HMS Unswerving

History
Class and type: U-class submarine
Name: HMS Unswerving
Builder: Vickers Armstrong, Newcastle upon Tyne
Laid down: 17 February 1942
Launched: 19 July 1943
Commissioned: 3 October 1943
Fate: scrapped July 1949
Badge:
General characteristics
Displacement:
  • Surfaced - 540 tons standard, 630 tons full load
  • Submerged - 730 tons
Length: 58.22 m (191 feet)
Beam: 4.90 m (16 ft 1 in)
Draught: 4.62 m (15 ft 2 in)
Propulsion:
  • 2 shaft diesel-electric
  • 2 Paxman Ricardo diesel generators + electric motors
  • 615 / 825 hp
Speed:
  • 11.25 knots max surfaced
  • 10 knots max submerged
Complement: 27-31
Armament:

HMS Unswerving (P63) was a Royal Navy U-class submarine built by Vickers-Armstrong. So far she has been the only ship of the Royal Navy to bear the name Unswerving.

Career

Unswerving carried out work-ups at end of 1943, then joined the 1st Flotilla in the Mediterranean, where she carried out patrols in the Aegean Sea. She would eventually spend most of her wartime career in the Mediterranean, where she sank the German guardboats GN 61 and GN 62, the German tanker Bertha (the former French Bacchus) and six sailing vessels, and claimed to have damaged a seventh. She was however unlucky on numerous occasions, unsuccessfully attacking the small German merchant Toni (the former Greek Thalia), the German auxiliary minelayer Zeus, the German transport Pelikan and her escort, the German torpedo boat TA 19, and the German merchant Gertrud on two separate occasions.
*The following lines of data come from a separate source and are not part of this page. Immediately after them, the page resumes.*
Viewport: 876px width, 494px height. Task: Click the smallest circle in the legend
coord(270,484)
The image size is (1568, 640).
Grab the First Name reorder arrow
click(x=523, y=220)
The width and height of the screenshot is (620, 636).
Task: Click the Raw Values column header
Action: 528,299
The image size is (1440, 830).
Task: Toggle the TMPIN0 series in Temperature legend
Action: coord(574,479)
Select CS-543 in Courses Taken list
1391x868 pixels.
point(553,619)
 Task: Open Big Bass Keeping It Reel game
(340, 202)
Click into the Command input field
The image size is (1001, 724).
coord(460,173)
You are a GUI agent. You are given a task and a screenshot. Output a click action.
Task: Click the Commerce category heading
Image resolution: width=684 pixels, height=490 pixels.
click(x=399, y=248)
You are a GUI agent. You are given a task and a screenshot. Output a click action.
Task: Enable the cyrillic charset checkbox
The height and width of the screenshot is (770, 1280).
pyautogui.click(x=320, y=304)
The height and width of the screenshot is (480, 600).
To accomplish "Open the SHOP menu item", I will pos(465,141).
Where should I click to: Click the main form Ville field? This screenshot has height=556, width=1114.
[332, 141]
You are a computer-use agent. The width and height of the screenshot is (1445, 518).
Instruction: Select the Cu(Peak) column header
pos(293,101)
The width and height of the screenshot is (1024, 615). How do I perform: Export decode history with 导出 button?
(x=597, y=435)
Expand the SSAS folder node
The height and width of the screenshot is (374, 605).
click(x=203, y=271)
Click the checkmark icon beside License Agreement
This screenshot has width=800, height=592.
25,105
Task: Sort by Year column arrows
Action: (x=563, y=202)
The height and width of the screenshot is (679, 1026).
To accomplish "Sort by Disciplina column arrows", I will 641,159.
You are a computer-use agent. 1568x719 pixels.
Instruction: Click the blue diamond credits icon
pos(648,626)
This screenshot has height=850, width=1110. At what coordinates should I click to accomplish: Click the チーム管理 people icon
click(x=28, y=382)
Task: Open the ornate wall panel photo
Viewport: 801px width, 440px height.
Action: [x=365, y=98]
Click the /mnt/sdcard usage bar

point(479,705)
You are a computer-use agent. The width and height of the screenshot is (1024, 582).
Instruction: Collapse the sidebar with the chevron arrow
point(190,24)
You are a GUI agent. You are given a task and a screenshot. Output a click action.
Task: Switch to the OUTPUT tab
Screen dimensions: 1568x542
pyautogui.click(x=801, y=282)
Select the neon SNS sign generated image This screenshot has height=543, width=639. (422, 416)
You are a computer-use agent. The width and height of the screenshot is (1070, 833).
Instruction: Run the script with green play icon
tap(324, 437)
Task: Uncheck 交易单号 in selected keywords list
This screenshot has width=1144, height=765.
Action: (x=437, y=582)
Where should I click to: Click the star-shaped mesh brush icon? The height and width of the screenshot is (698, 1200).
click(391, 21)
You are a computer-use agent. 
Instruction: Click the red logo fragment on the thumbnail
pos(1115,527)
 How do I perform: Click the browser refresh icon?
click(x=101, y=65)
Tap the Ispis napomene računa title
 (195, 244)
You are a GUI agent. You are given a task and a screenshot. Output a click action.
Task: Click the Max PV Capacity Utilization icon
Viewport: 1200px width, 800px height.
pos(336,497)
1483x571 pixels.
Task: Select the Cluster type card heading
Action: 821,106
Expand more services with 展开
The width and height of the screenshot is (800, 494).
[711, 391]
Under the command of Lieutenant M. D. "Mick" Tattershall, Unswerving was the first British submarine where all the officers were members of the Royal Naval Volunteer Reserve rather than any of them being officers of the regular navy.

Unswerving survived the war and arrived at John Cashmore Ltd, Newport on 10 July 1946 for scrapping.